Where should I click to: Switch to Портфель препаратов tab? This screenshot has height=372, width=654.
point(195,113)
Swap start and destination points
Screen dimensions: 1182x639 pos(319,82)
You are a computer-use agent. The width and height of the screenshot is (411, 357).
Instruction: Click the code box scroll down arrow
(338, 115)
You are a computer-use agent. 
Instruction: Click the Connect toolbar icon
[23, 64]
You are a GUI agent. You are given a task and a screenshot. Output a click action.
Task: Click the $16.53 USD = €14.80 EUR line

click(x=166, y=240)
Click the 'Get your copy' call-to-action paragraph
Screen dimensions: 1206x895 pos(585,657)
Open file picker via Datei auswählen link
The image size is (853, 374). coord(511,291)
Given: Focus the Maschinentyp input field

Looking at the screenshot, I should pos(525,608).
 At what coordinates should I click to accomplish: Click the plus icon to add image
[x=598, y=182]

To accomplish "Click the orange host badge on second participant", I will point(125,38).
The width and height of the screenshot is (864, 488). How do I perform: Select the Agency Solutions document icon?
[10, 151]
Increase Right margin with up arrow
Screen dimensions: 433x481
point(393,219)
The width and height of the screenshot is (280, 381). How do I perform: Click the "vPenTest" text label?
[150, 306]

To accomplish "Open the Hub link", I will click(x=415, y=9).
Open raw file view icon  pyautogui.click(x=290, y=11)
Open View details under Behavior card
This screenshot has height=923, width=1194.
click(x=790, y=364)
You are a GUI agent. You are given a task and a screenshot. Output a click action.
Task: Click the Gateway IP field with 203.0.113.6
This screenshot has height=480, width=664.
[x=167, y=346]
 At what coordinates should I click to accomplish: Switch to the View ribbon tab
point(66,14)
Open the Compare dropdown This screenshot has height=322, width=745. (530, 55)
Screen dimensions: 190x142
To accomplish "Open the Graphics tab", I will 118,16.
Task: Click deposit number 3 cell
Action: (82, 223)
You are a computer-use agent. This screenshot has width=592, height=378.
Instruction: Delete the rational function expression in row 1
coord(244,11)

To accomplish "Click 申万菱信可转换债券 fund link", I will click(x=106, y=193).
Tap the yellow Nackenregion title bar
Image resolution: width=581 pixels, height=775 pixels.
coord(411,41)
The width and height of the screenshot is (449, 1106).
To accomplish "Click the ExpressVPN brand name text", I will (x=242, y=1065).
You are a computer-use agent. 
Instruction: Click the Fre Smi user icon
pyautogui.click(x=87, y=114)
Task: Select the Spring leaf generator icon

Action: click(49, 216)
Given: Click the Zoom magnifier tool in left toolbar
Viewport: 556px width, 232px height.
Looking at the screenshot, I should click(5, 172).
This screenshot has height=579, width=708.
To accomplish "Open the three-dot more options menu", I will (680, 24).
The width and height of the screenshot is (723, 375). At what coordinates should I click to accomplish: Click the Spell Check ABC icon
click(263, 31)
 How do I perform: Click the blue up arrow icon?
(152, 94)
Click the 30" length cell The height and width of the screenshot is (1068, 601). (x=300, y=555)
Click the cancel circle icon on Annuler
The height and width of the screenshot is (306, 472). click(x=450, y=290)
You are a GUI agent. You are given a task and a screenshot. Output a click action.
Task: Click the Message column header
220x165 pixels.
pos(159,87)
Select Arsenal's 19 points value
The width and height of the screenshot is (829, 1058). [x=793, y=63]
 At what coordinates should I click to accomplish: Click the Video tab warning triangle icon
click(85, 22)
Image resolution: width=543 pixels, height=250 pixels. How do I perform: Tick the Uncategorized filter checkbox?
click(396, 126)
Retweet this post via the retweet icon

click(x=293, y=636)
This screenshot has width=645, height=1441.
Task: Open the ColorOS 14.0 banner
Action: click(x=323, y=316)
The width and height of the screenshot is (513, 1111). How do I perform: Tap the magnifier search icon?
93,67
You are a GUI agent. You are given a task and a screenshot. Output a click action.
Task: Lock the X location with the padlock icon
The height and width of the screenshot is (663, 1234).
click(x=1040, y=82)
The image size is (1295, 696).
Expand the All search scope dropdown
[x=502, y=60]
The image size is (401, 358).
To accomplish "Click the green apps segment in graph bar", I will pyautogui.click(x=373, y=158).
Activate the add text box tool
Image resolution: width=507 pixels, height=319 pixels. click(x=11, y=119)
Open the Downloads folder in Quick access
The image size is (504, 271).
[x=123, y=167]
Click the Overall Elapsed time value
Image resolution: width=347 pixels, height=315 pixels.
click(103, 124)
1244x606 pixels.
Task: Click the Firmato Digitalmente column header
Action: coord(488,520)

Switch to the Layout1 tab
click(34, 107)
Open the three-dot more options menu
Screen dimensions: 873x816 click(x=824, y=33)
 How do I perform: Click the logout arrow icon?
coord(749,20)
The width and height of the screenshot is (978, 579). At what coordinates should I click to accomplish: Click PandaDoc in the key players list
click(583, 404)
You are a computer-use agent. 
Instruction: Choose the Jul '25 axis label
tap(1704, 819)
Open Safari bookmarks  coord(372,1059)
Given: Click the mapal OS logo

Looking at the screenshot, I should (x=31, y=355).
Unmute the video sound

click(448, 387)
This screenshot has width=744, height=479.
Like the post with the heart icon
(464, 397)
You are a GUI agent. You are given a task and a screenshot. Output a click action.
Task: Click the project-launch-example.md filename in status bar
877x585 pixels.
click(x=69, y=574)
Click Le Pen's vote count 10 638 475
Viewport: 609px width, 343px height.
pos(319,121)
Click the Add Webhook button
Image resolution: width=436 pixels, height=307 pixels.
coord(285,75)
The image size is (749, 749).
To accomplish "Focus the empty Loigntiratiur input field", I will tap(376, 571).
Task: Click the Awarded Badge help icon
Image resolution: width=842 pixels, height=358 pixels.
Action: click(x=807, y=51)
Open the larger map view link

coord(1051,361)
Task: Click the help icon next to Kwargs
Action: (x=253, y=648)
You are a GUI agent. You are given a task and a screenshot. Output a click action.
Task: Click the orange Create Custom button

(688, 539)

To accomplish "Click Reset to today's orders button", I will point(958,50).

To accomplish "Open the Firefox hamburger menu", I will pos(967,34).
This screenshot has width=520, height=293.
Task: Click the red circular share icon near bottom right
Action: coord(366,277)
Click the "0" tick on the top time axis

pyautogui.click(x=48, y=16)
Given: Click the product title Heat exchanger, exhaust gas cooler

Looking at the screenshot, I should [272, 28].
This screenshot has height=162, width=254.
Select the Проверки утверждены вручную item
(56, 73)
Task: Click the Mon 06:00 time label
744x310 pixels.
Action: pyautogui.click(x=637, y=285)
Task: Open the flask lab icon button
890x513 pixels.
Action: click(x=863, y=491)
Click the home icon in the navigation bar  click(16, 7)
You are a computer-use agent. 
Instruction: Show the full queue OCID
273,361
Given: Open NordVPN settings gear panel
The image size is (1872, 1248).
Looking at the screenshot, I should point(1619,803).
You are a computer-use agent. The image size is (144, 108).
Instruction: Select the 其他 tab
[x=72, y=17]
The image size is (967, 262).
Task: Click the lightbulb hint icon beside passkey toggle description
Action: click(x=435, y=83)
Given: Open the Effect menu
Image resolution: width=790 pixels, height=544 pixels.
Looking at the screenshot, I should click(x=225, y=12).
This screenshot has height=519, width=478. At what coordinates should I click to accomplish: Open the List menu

:: WORK ITEM ::
Copy every entry exactly; no part may be left out.

:: EXPECTED ANSWER ::
Where should I click to: Switch to Портфель препаратов tab? This screenshot has height=372, width=654.
point(195,113)
Swap start and destination points
Screen dimensions: 1182x639 pos(319,82)
You are a computer-use agent. The width and height of the screenshot is (411, 357).
Instruction: Click the code box scroll down arrow
(338, 115)
You are a computer-use agent. 
Instruction: Click the Connect toolbar icon
[23, 64]
You are a GUI agent. You are given a task and a screenshot. Output a click action.
Task: Click the $16.53 USD = €14.80 EUR line

click(x=166, y=240)
Click the 'Get your copy' call-to-action paragraph
Screen dimensions: 1206x895 pos(585,657)
Open file picker via Datei auswählen link
The image size is (853, 374). coord(511,291)
Given: Focus the Maschinentyp input field

Looking at the screenshot, I should pos(525,608).
 At what coordinates should I click to accomplish: Click the plus icon to add image
[x=598, y=182]

To accomplish "Click the orange host badge on second participant", I will point(125,38).
The width and height of the screenshot is (864, 488). How do I perform: Select the Agency Solutions document icon?
[10, 151]
Increase Right margin with up arrow
Screen dimensions: 433x481
point(393,219)
The width and height of the screenshot is (280, 381). How do I perform: Click the "vPenTest" text label?
[150, 306]

To accomplish "Open the Hub link", I will click(x=415, y=9).
Open raw file view icon  pyautogui.click(x=290, y=11)
Open View details under Behavior card
This screenshot has height=923, width=1194.
click(x=790, y=364)
You are a GUI agent. You are given a task and a screenshot. Output a click action.
Task: Click the Gateway IP field with 203.0.113.6
This screenshot has height=480, width=664.
[x=167, y=346]
 At what coordinates should I click to accomplish: Switch to the View ribbon tab
point(66,14)
Open the Compare dropdown This screenshot has height=322, width=745. (530, 55)
Screen dimensions: 190x142
To accomplish "Open the Graphics tab", I will 118,16.
Task: Click deposit number 3 cell
Action: (82, 223)
You are a computer-use agent. This screenshot has width=592, height=378.
Instruction: Delete the rational function expression in row 1
coord(244,11)

To accomplish "Click 申万菱信可转换债券 fund link", I will click(x=106, y=193).
Tap the yellow Nackenregion title bar
Image resolution: width=581 pixels, height=775 pixels.
coord(411,41)
The width and height of the screenshot is (449, 1106).
To accomplish "Click the ExpressVPN brand name text", I will (x=242, y=1065).
You are a computer-use agent. 
Instruction: Click the Fre Smi user icon
pyautogui.click(x=87, y=114)
Task: Select the Spring leaf generator icon

Action: click(49, 216)
Given: Click the Zoom magnifier tool in left toolbar
Viewport: 556px width, 232px height.
Looking at the screenshot, I should click(5, 172).
This screenshot has height=579, width=708.
To accomplish "Open the three-dot more options menu", I will (680, 24).
The width and height of the screenshot is (723, 375). At what coordinates should I click to accomplish: Click the Spell Check ABC icon
click(263, 31)
 How do I perform: Click the blue up arrow icon?
(152, 94)
Click the 30" length cell The height and width of the screenshot is (1068, 601). (x=300, y=555)
Click the cancel circle icon on Annuler
The height and width of the screenshot is (306, 472). click(x=450, y=290)
You are a GUI agent. You are given a task and a screenshot. Output a click action.
Task: Click the Message column header
220x165 pixels.
pos(159,87)
Select Arsenal's 19 points value
The width and height of the screenshot is (829, 1058). [x=793, y=63]
 At what coordinates should I click to accomplish: Click the Video tab warning triangle icon
click(85, 22)
Image resolution: width=543 pixels, height=250 pixels. How do I perform: Tick the Uncategorized filter checkbox?
click(396, 126)
Retweet this post via the retweet icon

click(x=293, y=636)
This screenshot has width=645, height=1441.
Task: Open the ColorOS 14.0 banner
Action: click(x=323, y=316)
The width and height of the screenshot is (513, 1111). How do I perform: Tap the magnifier search icon?
93,67
You are a GUI agent. You are given a task and a screenshot. Output a click action.
Task: Lock the X location with the padlock icon
The height and width of the screenshot is (663, 1234).
click(x=1040, y=82)
The image size is (1295, 696).
Expand the All search scope dropdown
[x=502, y=60]
The image size is (401, 358).
To accomplish "Click the green apps segment in graph bar", I will pyautogui.click(x=373, y=158).
Activate the add text box tool
Image resolution: width=507 pixels, height=319 pixels. click(x=11, y=119)
Open the Downloads folder in Quick access
The image size is (504, 271).
[x=123, y=167]
Click the Overall Elapsed time value
Image resolution: width=347 pixels, height=315 pixels.
click(103, 124)
1244x606 pixels.
Task: Click the Firmato Digitalmente column header
Action: coord(488,520)

Switch to the Layout1 tab
click(34, 107)
Open the three-dot more options menu
Screen dimensions: 873x816 click(x=824, y=33)
 How do I perform: Click the logout arrow icon?
coord(749,20)
The width and height of the screenshot is (978, 579). At what coordinates should I click to accomplish: Click PandaDoc in the key players list
click(583, 404)
You are a computer-use agent. 
Instruction: Choose the Jul '25 axis label
tap(1704, 819)
Open Safari bookmarks  coord(372,1059)
Given: Click the mapal OS logo

Looking at the screenshot, I should (x=31, y=355).
Unmute the video sound

click(448, 387)
This screenshot has width=744, height=479.
Like the post with the heart icon
(464, 397)
You are a GUI agent. You are given a task and a screenshot. Output a click action.
Task: Click the project-launch-example.md filename in status bar
877x585 pixels.
click(x=69, y=574)
Click Le Pen's vote count 10 638 475
Viewport: 609px width, 343px height.
pos(319,121)
Click the Add Webhook button
Image resolution: width=436 pixels, height=307 pixels.
coord(285,75)
The image size is (749, 749).
To accomplish "Focus the empty Loigntiratiur input field", I will tap(376, 571).
Task: Click the Awarded Badge help icon
Image resolution: width=842 pixels, height=358 pixels.
Action: click(x=807, y=51)
Open the larger map view link

coord(1051,361)
Task: Click the help icon next to Kwargs
Action: (x=253, y=648)
You are a GUI agent. You are given a task and a screenshot. Output a click action.
Task: Click the orange Create Custom button

(688, 539)

To accomplish "Click Reset to today's orders button", I will point(958,50).

To accomplish "Open the Firefox hamburger menu", I will pos(967,34).
This screenshot has width=520, height=293.
Task: Click the red circular share icon near bottom right
Action: coord(366,277)
Click the "0" tick on the top time axis

pyautogui.click(x=48, y=16)
Given: Click the product title Heat exchanger, exhaust gas cooler

Looking at the screenshot, I should [272, 28].
This screenshot has height=162, width=254.
Select the Проверки утверждены вручную item
(56, 73)
Task: Click the Mon 06:00 time label
744x310 pixels.
Action: pyautogui.click(x=637, y=285)
Task: Open the flask lab icon button
890x513 pixels.
Action: click(x=863, y=491)
Click the home icon in the navigation bar  click(16, 7)
You are a computer-use agent. 
Instruction: Show the full queue OCID
273,361
Given: Open NordVPN settings gear panel
The image size is (1872, 1248).
Looking at the screenshot, I should point(1619,803).
You are a computer-use agent. The image size is (144, 108).
Instruction: Select the 其他 tab
[x=72, y=17]
The image size is (967, 262).
Task: Click the lightbulb hint icon beside passkey toggle description
Action: click(x=435, y=83)
Given: Open the Effect menu
Image resolution: width=790 pixels, height=544 pixels.
Looking at the screenshot, I should click(x=225, y=12).
This screenshot has height=519, width=478. At what coordinates should I click to accomplish: Open the List menu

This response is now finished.